About Me

I'm a 30-something girl shaping my life to be what I've always wanted. I've been incredibly fortunate to have never dealt with any major mental health issues despite both parents having many. I can't believe the luck and take none of it for granted. I hope to reach out to others who may live the same life.

Saturday, December 12, 2009

The Logical Knitter

So a few days ago I took a test on my Knitting Brain. My results said I was a "logical knitter". In the results description, it said that I like to understand the logic behind how things work, behind a pattern in this case. This is so true. It went on from that thought to say that many people like me come from a scientific background. This is so true. And to think I spent all those years and all that money on a degree in Biology when I never felt like it was all making sense and I could have just started knitting years ago. Apparently my scientific mind would have gone to better
use there.

The thing that really caught my attention in the description though was that "many successful professional knitters fall into this category". Did you catch that? The word successful? Hmmm...I'm just gonna keep going on this and hope that the next time someone drops a huge opportunity in my lap to do a large order that I desperately do not want to turn down but have to, I can actually fill it within the time frame.

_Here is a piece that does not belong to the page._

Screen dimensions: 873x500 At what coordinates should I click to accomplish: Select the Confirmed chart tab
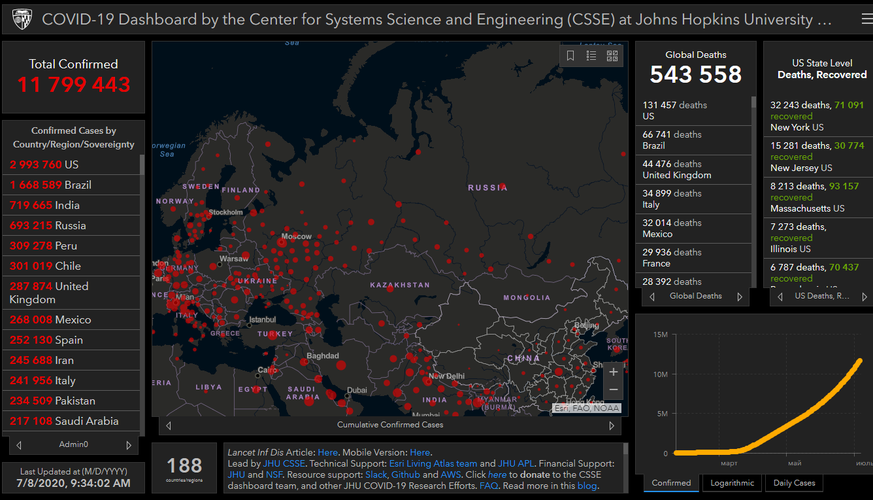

Ok, so I can't really rely on an online personality test to determine my life, but who ever got anywhere without seeing what was in front of them or ignoring the positives? It really doesn't matter how much of what you see out there that is positive is really just a load of crap. What matters is that you saw it, and that if affected you positively. The reasoning behind this? It will generally bring about more positivity along the way if you pay it any attention at all.

So does this suddenly make the logical knitter into the hopeful knitter?